--- Supplied records ---

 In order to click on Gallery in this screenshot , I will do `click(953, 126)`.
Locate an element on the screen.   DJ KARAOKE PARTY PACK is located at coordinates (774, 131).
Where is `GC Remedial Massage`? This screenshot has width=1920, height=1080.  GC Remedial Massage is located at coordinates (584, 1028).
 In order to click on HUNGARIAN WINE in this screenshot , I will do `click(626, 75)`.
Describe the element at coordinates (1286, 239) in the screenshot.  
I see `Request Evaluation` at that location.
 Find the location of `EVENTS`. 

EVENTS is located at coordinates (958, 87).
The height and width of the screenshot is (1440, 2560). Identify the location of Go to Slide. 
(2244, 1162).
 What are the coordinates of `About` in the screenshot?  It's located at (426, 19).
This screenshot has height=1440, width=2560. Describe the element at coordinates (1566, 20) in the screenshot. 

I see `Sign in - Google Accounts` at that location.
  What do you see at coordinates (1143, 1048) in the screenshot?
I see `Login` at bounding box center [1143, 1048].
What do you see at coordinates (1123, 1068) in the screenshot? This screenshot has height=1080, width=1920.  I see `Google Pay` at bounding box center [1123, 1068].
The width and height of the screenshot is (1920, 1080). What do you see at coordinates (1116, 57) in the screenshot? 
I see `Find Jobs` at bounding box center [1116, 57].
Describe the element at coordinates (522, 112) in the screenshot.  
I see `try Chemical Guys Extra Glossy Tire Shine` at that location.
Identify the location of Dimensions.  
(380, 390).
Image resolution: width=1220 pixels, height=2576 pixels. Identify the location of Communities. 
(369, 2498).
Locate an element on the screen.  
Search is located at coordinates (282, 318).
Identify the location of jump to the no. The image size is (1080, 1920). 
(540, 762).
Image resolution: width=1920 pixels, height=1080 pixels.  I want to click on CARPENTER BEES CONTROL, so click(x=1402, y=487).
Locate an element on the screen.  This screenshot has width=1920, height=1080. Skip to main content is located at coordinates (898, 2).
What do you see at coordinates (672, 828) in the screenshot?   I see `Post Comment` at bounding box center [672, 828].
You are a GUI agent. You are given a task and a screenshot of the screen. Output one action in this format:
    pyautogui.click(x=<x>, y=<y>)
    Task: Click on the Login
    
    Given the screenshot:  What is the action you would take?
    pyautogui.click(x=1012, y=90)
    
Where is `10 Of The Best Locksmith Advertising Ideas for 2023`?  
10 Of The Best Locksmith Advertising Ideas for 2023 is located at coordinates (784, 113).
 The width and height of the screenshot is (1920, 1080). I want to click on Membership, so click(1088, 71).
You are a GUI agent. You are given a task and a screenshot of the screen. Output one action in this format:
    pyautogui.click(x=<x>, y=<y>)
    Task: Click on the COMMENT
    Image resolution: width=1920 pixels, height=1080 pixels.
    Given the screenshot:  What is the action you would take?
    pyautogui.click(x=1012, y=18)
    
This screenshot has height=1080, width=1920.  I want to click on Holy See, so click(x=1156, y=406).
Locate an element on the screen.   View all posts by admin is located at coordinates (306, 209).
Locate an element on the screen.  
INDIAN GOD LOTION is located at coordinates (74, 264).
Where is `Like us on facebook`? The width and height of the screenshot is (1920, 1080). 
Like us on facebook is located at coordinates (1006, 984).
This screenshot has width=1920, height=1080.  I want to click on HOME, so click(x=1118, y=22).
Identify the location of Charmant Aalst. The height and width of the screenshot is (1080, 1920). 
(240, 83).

---

■ Stated task ■
Format the lines above as a JSON list of strings, with one string for each line and blank lines left out.

■ Exercise answer ■
[
  " In order to click on Gallery in this screenshot , I will do `click(953, 126)`.",
  "Locate an element on the screen.   DJ KARAOKE PARTY PACK is located at coordinates (774, 131).",
  "Where is `GC Remedial Massage`? This screenshot has width=1920, height=1080.  GC Remedial Massage is located at coordinates (584, 1028).",
  " In order to click on HUNGARIAN WINE in this screenshot , I will do `click(626, 75)`.",
  "Describe the element at coordinates (1286, 239) in the screenshot.  ",
  "I see `Request Evaluation` at that location.",
  " Find the location of `EVENTS`. ",
  "EVENTS is located at coordinates (958, 87).",
  "The height and width of the screenshot is (1440, 2560). Identify the location of Go to Slide. ",
  "(2244, 1162).",
  " What are the coordinates of `About` in the screenshot?  It's located at (426, 19).",
  "This screenshot has height=1440, width=2560. Describe the element at coordinates (1566, 20) in the screenshot. ",
  "I see `Sign in - Google Accounts` at that location.",
  "  What do you see at coordinates (1143, 1048) in the screenshot?",
  "I see `Login` at bounding box center [1143, 1048].",
  "What do you see at coordinates (1123, 1068) in the screenshot? This screenshot has height=1080, width=1920.  I see `Google Pay` at bounding box center [1123, 1068].",
  "The width and height of the screenshot is (1920, 1080). What do you see at coordinates (1116, 57) in the screenshot? ",
  "I see `Find Jobs` at bounding box center [1116, 57].",
  "Describe the element at coordinates (522, 112) in the screenshot.  ",
  "I see `try Chemical Guys Extra Glossy Tire Shine` at that location.",
  "Identify the location of Dimensions.  ",
  "(380, 390).",
  "Image resolution: width=1220 pixels, height=2576 pixels. Identify the location of Communities. ",
  "(369, 2498).",
  "Locate an element on the screen.  ",
  "Search is located at coordinates (282, 318).",
  "Identify the location of jump to the no. The image size is (1080, 1920). ",
  "(540, 762).",
  "Image resolution: width=1920 pixels, height=1080 pixels.  I want to click on CARPENTER BEES CONTROL, so click(x=1402, y=487).",
  "Locate an element on the screen.  This screenshot has width=1920, height=1080. Skip to main content is located at coordinates (898, 2).",
  "What do you see at coordinates (672, 828) in the screenshot?   I see `Post Comment` at bounding box center [672, 828].",
  "You are a GUI agent. You are given a task and a screenshot of the screen. Output one action in this format:",
  "    pyautogui.click(x=<x>, y=<y>)",
  "    Task: Click on the Login",
  "    Given the screenshot:  What is the action you would take?",
  "    pyautogui.click(x=1012, y=90)",
  "Where is `10 Of The Best Locksmith Advertising Ideas for 2023`?  ",
  "10 Of The Best Locksmith Advertising Ideas for 2023 is located at coordinates (784, 113).",
  " The width and height of the screenshot is (1920, 1080). I want to click on Membership, so click(1088, 71).",
  "You are a GUI agent. You are given a task and a screenshot of the screen. Output one action in this format:",
  "    pyautogui.click(x=<x>, y=<y>)",
  "    Task: Click on the COMMENT",
  "    Image resolution: width=1920 pixels, height=1080 pixels.",
  "    Given the screenshot:  What is the action you would take?",
  "    pyautogui.click(x=1012, y=18)",
  "This screenshot has height=1080, width=1920.  I want to click on Holy See, so click(x=1156, y=406).",
  "Locate an element on the screen.   View all posts by admin is located at coordinates (306, 209).",
  "Locate an element on the screen.  ",
  "INDIAN GOD LOTION is located at coordinates (74, 264).",
  "Where is `Like us on facebook`? The width and height of the screenshot is (1920, 1080). ",
  "Like us on facebook is located at coordinates (1006, 984).",
  "This screenshot has width=1920, height=1080.  I want to click on HOME, so click(x=1118, y=22).",
  "Identify the location of Charmant Aalst. The height and width of the screenshot is (1080, 1920). ",
  "(240, 83)."
]